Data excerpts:

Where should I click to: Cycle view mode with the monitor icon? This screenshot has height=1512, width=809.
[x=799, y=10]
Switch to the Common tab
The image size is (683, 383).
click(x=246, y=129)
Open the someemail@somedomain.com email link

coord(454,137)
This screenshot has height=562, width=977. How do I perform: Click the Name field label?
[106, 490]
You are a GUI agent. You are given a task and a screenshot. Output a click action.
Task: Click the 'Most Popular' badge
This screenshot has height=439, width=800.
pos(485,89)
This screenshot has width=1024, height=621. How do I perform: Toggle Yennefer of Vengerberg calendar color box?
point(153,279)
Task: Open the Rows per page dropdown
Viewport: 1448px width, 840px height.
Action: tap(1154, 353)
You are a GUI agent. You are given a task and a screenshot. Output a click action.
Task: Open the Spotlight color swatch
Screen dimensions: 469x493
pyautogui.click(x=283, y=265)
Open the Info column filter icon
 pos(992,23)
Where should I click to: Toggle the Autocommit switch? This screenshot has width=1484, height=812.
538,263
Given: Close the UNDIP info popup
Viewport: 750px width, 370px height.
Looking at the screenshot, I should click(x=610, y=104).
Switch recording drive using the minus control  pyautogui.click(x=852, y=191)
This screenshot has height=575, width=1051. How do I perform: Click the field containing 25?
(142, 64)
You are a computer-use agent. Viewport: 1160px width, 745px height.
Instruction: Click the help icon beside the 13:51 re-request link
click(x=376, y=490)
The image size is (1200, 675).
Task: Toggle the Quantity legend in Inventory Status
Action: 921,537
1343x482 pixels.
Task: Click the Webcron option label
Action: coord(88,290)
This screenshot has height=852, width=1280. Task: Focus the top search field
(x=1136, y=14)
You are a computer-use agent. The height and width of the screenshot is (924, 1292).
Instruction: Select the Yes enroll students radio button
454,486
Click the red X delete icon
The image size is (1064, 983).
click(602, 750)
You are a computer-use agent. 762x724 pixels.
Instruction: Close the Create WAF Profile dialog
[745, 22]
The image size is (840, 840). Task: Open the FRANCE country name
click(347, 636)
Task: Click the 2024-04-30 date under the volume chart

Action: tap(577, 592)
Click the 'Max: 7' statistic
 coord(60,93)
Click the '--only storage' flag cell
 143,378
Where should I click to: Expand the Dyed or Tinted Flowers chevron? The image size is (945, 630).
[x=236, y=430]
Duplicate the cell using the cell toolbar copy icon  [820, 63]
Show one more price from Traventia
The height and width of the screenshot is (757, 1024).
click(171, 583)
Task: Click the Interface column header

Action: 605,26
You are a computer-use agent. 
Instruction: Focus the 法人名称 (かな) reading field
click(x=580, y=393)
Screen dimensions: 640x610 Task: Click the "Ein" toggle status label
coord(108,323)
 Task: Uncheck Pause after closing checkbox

Assignment:
Each entry must be retyped exactly as it was written above.

Output below:
Where should I click to: Cycle view mode with the monitor icon? This screenshot has height=1512, width=809.
[x=799, y=10]
Switch to the Common tab
The image size is (683, 383).
click(x=246, y=129)
Open the someemail@somedomain.com email link

coord(454,137)
This screenshot has height=562, width=977. How do I perform: Click the Name field label?
[106, 490]
You are a GUI agent. You are given a task and a screenshot. Output a click action.
Task: Click the 'Most Popular' badge
This screenshot has height=439, width=800.
pos(485,89)
This screenshot has width=1024, height=621. How do I perform: Toggle Yennefer of Vengerberg calendar color box?
point(153,279)
Task: Open the Rows per page dropdown
Viewport: 1448px width, 840px height.
Action: tap(1154, 353)
You are a GUI agent. You are given a task and a screenshot. Output a click action.
Task: Open the Spotlight color swatch
Screen dimensions: 469x493
pyautogui.click(x=283, y=265)
Open the Info column filter icon
 pos(992,23)
Where should I click to: Toggle the Autocommit switch? This screenshot has width=1484, height=812.
538,263
Given: Close the UNDIP info popup
Viewport: 750px width, 370px height.
Looking at the screenshot, I should click(x=610, y=104).
Switch recording drive using the minus control  pyautogui.click(x=852, y=191)
This screenshot has height=575, width=1051. How do I perform: Click the field containing 25?
(142, 64)
You are a computer-use agent. Viewport: 1160px width, 745px height.
Instruction: Click the help icon beside the 13:51 re-request link
click(x=376, y=490)
The image size is (1200, 675).
Task: Toggle the Quantity legend in Inventory Status
Action: 921,537
1343x482 pixels.
Task: Click the Webcron option label
Action: coord(88,290)
This screenshot has height=852, width=1280. Task: Focus the top search field
(x=1136, y=14)
You are a computer-use agent. The height and width of the screenshot is (924, 1292).
Instruction: Select the Yes enroll students radio button
454,486
Click the red X delete icon
The image size is (1064, 983).
click(602, 750)
You are a computer-use agent. 762x724 pixels.
Instruction: Close the Create WAF Profile dialog
[745, 22]
The image size is (840, 840). Task: Open the FRANCE country name
click(347, 636)
Task: Click the 2024-04-30 date under the volume chart

Action: tap(577, 592)
Click the 'Max: 7' statistic
 coord(60,93)
Click the '--only storage' flag cell
 143,378
Where should I click to: Expand the Dyed or Tinted Flowers chevron? The image size is (945, 630).
[x=236, y=430]
Duplicate the cell using the cell toolbar copy icon  [820, 63]
Show one more price from Traventia
The height and width of the screenshot is (757, 1024).
click(171, 583)
Task: Click the Interface column header

Action: 605,26
You are a computer-use agent. 
Instruction: Focus the 法人名称 (かな) reading field
click(x=580, y=393)
Screen dimensions: 640x610 Task: Click the "Ein" toggle status label
coord(108,323)
 Task: Uncheck Pause after closing checkbox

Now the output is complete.